For those new to Collins, they could do worse than to start with any of the works mentioned above. Quarry’s Ex is out in September, and The Big Bang is out now. The latter is a bracing read, blending Spillane’s proto-tough guy Mike Hammer with a churning plot and a bit of Collins’ humor thrown in to leaven things. It deals with the 60s drug trade and ends with, well, a big bang.
TIRBD: Big Bang was your third collaboration with Mickey Spillane to be published. In what order does it fall in terms of your actual work on the book projects? Does this get any easier, or is the difficulty of each specific to the state in which Spillane left the manuscript?
MAC: This has never been anything but sheer pleasure for me. The three novels so far — Dead Street, The Goliath Bone and The Big Bang — have been published in the order I’ve completed them. Kiss Her Goodbye is finished and will be published next year (Mike Hammer in the ’70s). In some ways Dead Street was the trickiest, because Mickey had a fairly polished manuscript ready for everything but the last three chapters. So, all I did to the front end of the book was a fairly aggressive line edit, because there were some inconsistencies and plot holes that needed tending. Then I had to write three chapters on my own, with just a few notes from Mickey to guide me, and hope the blend was satisfying and not obvious to the reader.

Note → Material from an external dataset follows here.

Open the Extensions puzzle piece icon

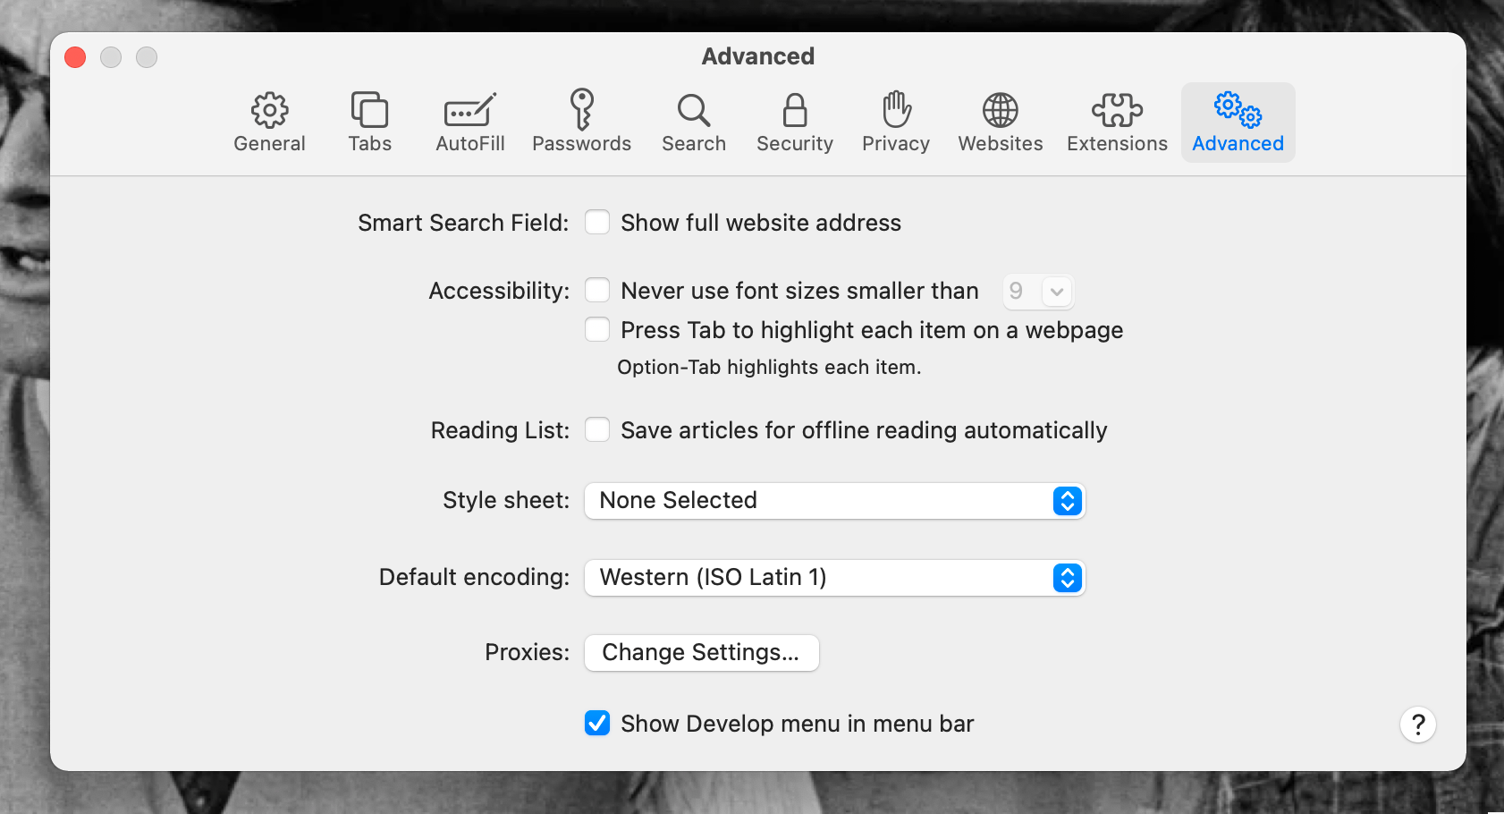(x=1117, y=111)
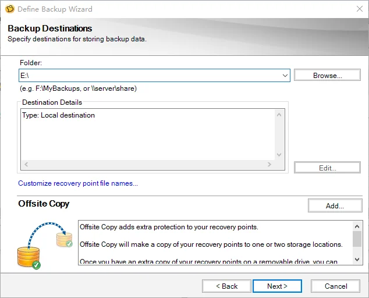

The three Hammer novels I’ve done were in various stages of completion. Goliath Bone was unusual because it was a rough draft of everything but the last couple chapters, and there was a rough draft of the concluding theater scene, as well. But Mickey knew he was in ill health, and worked quickly, and the manuscript was accordingly quite short — maybe 40,000 words. So, I wound up polishing and expanding the early chapters, which made the novel a true collaboration. I love working “inside” Mickey’s work, because I can really get into the groove.

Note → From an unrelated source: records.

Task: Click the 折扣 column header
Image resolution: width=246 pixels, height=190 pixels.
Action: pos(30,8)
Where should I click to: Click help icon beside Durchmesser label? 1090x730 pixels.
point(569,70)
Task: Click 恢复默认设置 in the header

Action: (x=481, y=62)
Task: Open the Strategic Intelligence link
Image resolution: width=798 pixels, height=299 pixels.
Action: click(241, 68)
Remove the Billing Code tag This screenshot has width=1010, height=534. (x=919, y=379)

The Big Bang had four or five very long chapters completed, and I expanded these and wove new material in and around Mickey’s so that those chapters lasted deep into the book, probably around chapter eight. That, too, made for a true collaboration, plus I had extensive notes from Mickey on where he was headed, including the shocking ending. The forthcoming Kiss Her Goodbye was unique in that Mickey had two substantial takes on the story, each going in a different direction — the two partial manuscripts had some repetition and some new material, and I wove these into a whole that, again, meant Mickey material went deep into the novel. Again, I had notes to guide me. What made this really different was that I used both directions Mickey travelled — one was a mob plot, the other a diamond robbery plot — and wove them into one story, so that I could maximize Mickey’s writing.
The end result in all cases (except Dead Street, which is more purely Mickey) is a genuine 50/50 collaboration.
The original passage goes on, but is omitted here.